*** SOURCE INFORMATION

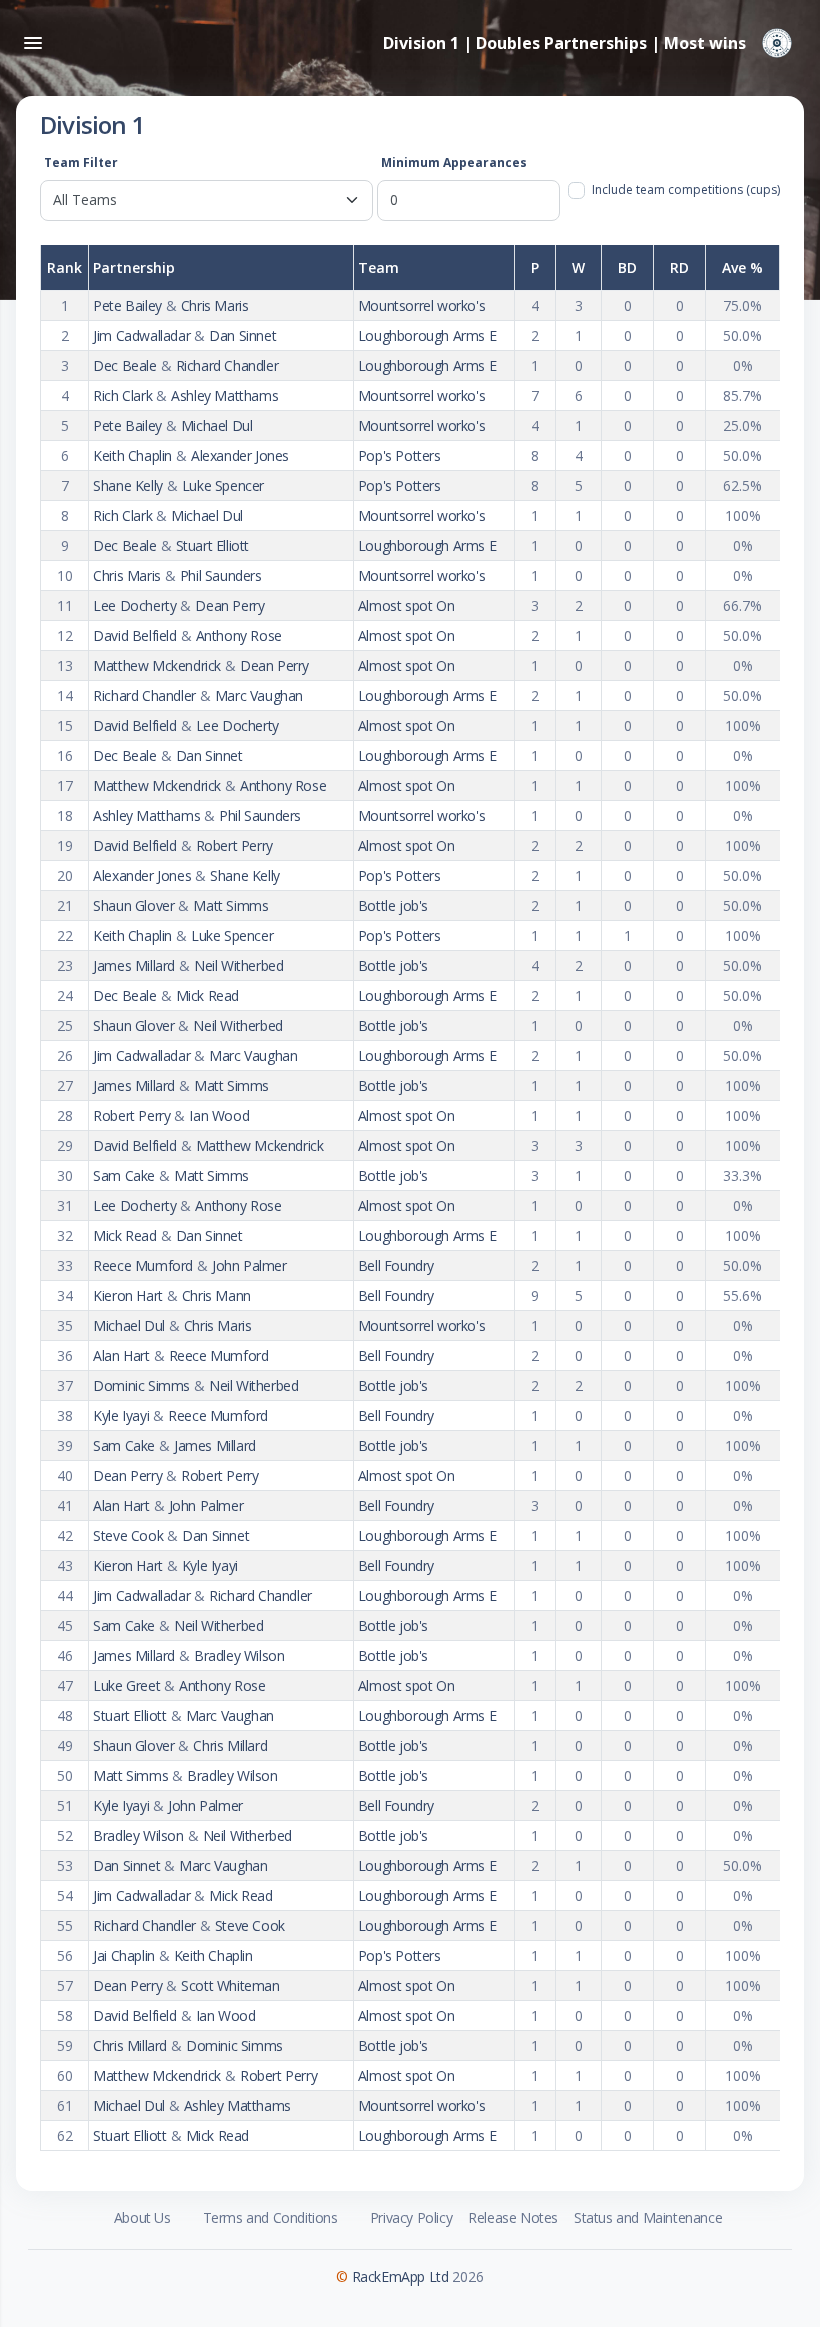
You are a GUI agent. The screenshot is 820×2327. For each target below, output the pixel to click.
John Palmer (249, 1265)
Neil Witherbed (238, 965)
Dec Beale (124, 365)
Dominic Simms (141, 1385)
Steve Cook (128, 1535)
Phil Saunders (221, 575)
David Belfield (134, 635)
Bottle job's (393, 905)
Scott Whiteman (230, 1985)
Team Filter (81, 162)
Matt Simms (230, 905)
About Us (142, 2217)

******

- [WHAT YOU ARE ASKED TO DO] Every line above is to be returned exactly, with its pictures removed.

- [EXERCISE RESULT]
You are a GUI agent. The screenshot is 820×2327. For each target below, output the pixel to click.
John Palmer (249, 1265)
Neil Witherbed (238, 965)
Dec Beale (124, 365)
Dominic Simms (141, 1385)
Steve Cook (128, 1535)
Phil Saunders (221, 575)
David Belfield (134, 635)
Bottle job's (393, 905)
Scott Whiteman (230, 1985)
Team Filter (81, 162)
Matt Simms (230, 905)
About Us (142, 2217)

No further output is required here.